The public release of an Air Force commissioned research paper about the possibilities of teleportation was met with some brief attention from the press and scorn from the scientific community.
"It is in large part crackpot physics," said physicist Lawrence Krauss of Case Western Reserve University. He described the Air Force report as "some things adapted from reasonable theoretical studies, and other things from nonsensical ones."
The fact remains that the idea of teleportation, the disembodied transport of objects across space, once restricted to the realm of paperback books and grade B science fiction movies, has finally staffed to receive attention from some scientists who are not afraid to "look outside of the box." Of course they risk being ostracized by their peers who despise such far-out thinking much as the early Church despised Galileo for declaring the Earth might not be the center of the universe.

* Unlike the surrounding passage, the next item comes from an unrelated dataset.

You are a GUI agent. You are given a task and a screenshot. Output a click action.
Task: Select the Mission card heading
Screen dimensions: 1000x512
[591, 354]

Not all teleportation research, however, is getting the cold shoulder; there is an interesting field of research going on right now called Quantum Teleportation that has a lot of scientists excited about its future possibilities. True quantum teleportation involves an unknown quantum state entering a transmitting apparatus and a similar unknown state emerging from a remote receiving station. Quantum teleportation could be harnessed for fast, powerful computers or communication networks.
In 2004, researchers from the University of Vienna and the Austrian Academy of Science used an 800 meters long optical fiber fed through a public sewer system tunnel to connect labs on opposite sides of the River Danube. The link establishes a channel between the labs, dubbed Alice and Bob. This enables the properties, or "quantum states," of light particles to be transferred between the sender (Alice) and the receiver (Bob).

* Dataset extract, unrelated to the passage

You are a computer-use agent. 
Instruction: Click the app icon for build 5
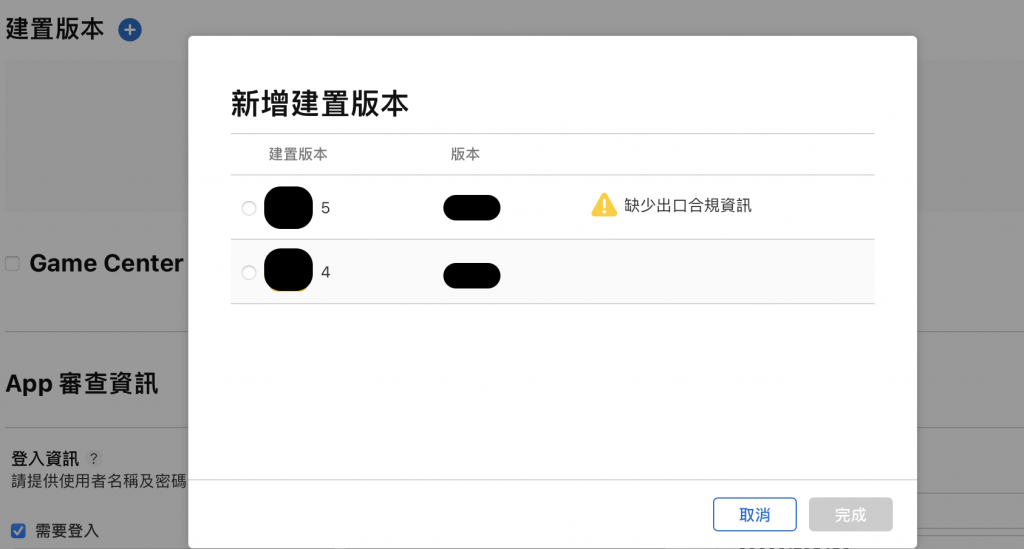point(288,208)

In the computers of tomorrow, this information would form the qubits (the quantum form of the digital bits 1 and 0) of data processing through the machines. The Austrian team encoded their qubits using a property of light particles, also called photons, known as polarization. This property describes the direction in which they oscillate.
Quantum teleportation relies on an aspect of physics known as "entanglement," whereby the properties of two particles can be tied together even when they are far apart. Einstein called it "spooky action at a distance."
The teleportation study used an experimental method in which Alice performs a joint measurement on one photon in the entangled pair and on an "input" photon. As a result of this measurement, Bob transforms the quantum state of the other photon in the entangled pair into that of the input photon.
The researchers were able to teleport three distinct polarization states between Alice and Bob via the fiber-optic cable through the tunnel. The significance of this research was that it took place under "real world" conditions. In the underground sewer pipe tunnel, the fiber-optic link was exposed to temperature fluctuations and other envirorunental factors that could interfere with the process.
But let's be honest, we are only talking about small particles of light and energy being teleported with these experiments. Is this the best that our great minds have come up with so far? Or, is there something else going on that we're not being told?